I find it highly unlikely that any American President would be feeling relief at any attack on a friend. I find it unlikely that he is finding some happy silver lining in an attack engineered that left innocent civilians dead and hundreds injured. I can’t even fathom that he would take a single moment of joy from the thought that we still have so far to go in our battle with the murderers and thugs.
Any suggestion otherwise is offensive.
“The war on terror goes on,” Bush said, and it was hard not to think that he likes it that way.
People forget that this President was something closer to being an isolationist than an imperialist when he first stepped into office. His instinct seemed to be to follow in Clinton’s footsteps when it came to questions of the Middle East: leave it alone as much as possible and hope that the problems don’t require much in the way of American attention. That only changed following 9/11--and, regardless of how history will remember W, I’m also convinced that he would give up that place in history if he could have been a President that presided over 8 years of peace instead of having to send young men and women to fight and die far from home.

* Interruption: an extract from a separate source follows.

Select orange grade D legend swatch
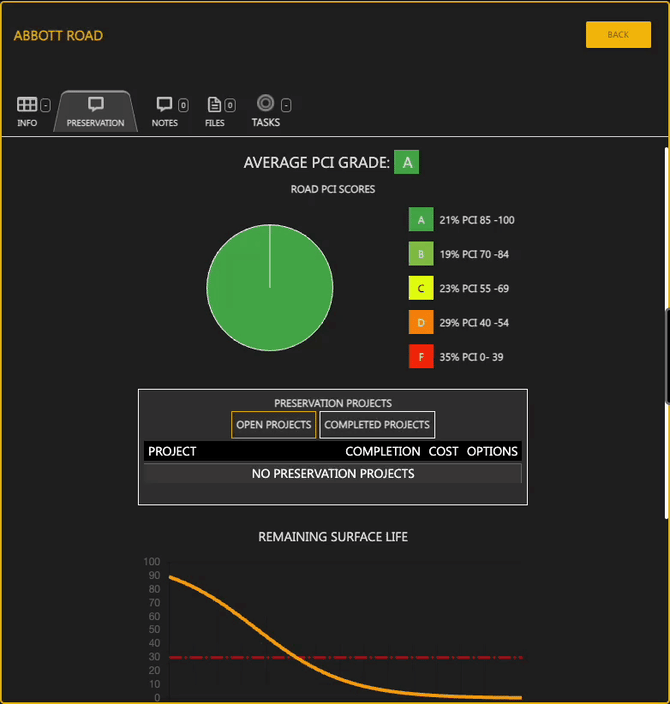Viewport: 670px width, 704px height. [x=421, y=323]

No, the President doesn’t “like” the continuing war any more than Tony Blair does; he just recognizes the necessity of fighting back against the threat. Suggesting otherwise is just trying to score cheap political points

Comments & Trackbacks
Do they think the President would be unhappy if he could declare that we’ve won the war tomorrow? We could be charitable and assume they mean he’d be unhappy if we lost the war, but that’s a pretty stupid statement. I’d hope we’d all, even the Kos Kidz and the DUmmies, be unhappy in that case.
This editorial* clearly shows just how much those who hate Bush wrongly project.
*words like “imagine” and phrases of “hard not to think” do not qualify as accurate, factual reporting.
I don’t know if you read the Wolfowitz piece Instapundit linked to recently, but it has this quote by Wolfowitz:
“I was in the Oval Office the day he signed the executive order to invade Iraq, and I know how painful that was. He actually went out in the Rose Garden just to be alone for a little while. It’s hard to imagine how hard that was.”
Maybe he was eating babies so he could go to war on a full stomach. Or maybe he was just practicing spelling his own name! Because he’s dumb!